WHAT IS NEEDED:
With no images included, output each entry below exactly as it appears.

Dataset records
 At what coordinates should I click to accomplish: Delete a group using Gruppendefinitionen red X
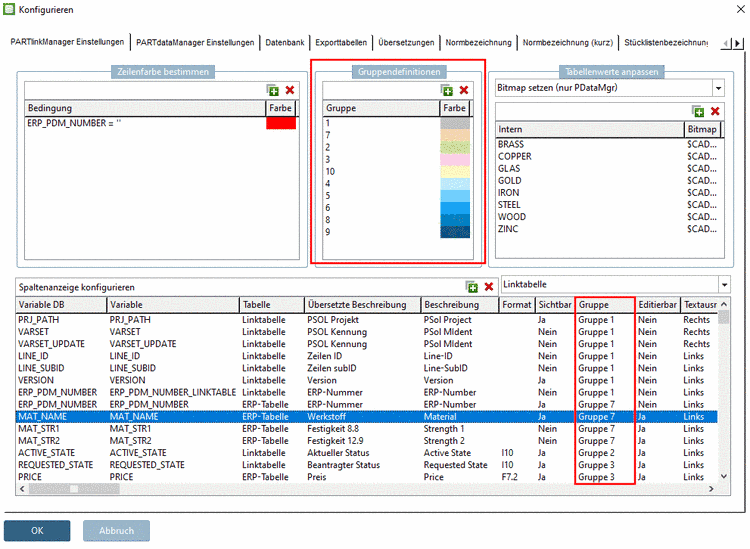(463, 90)
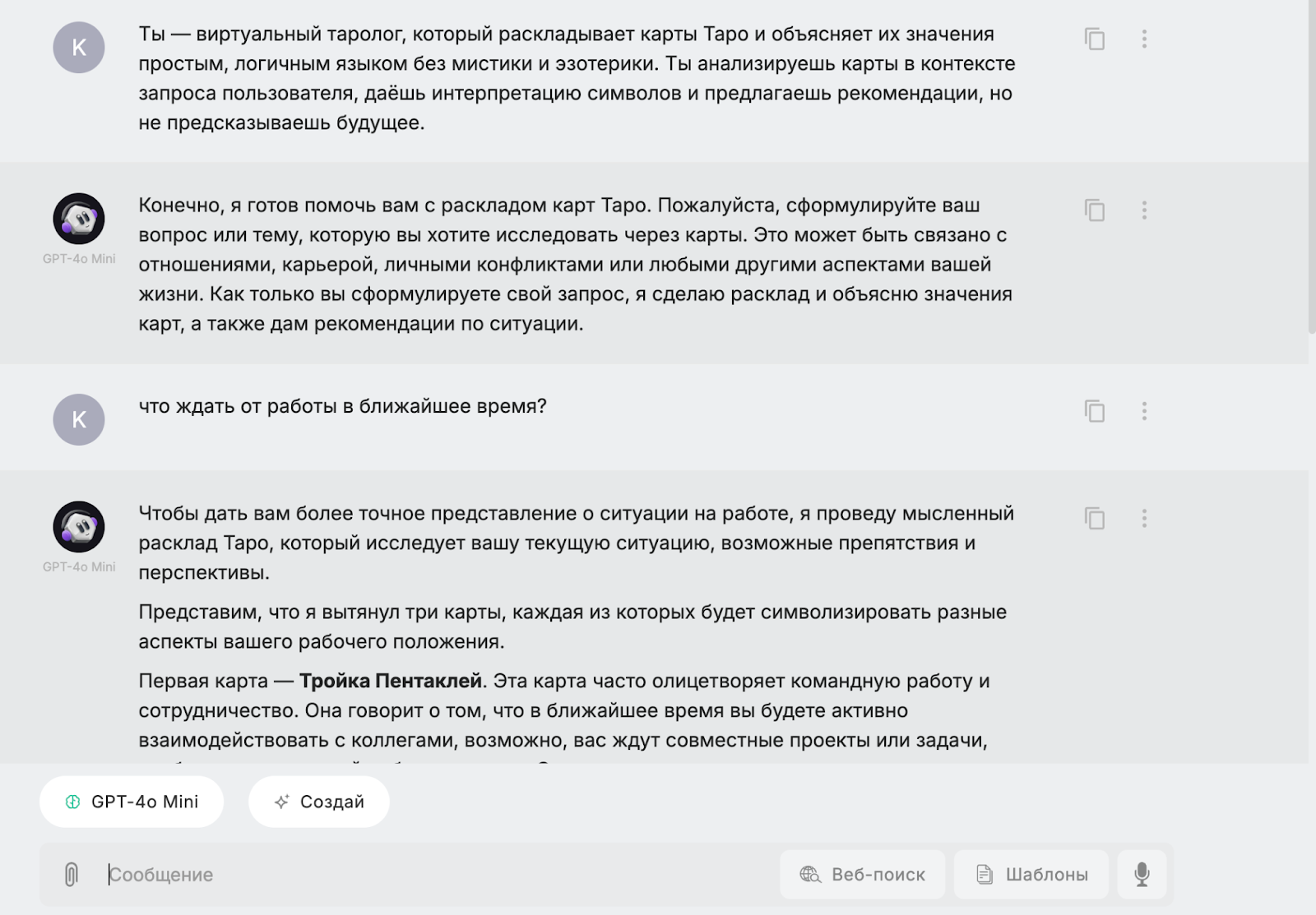Open more options for first GPT-4o Mini reply
The height and width of the screenshot is (915, 1316).
[x=1144, y=210]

WRITTEN RESPONSE:
 At what coordinates should I click to accomplish: Delete a group using Gruppendefinitionen red X
(463, 90)
Open more options for first GPT-4o Mini reply
The height and width of the screenshot is (915, 1316).
[x=1144, y=210]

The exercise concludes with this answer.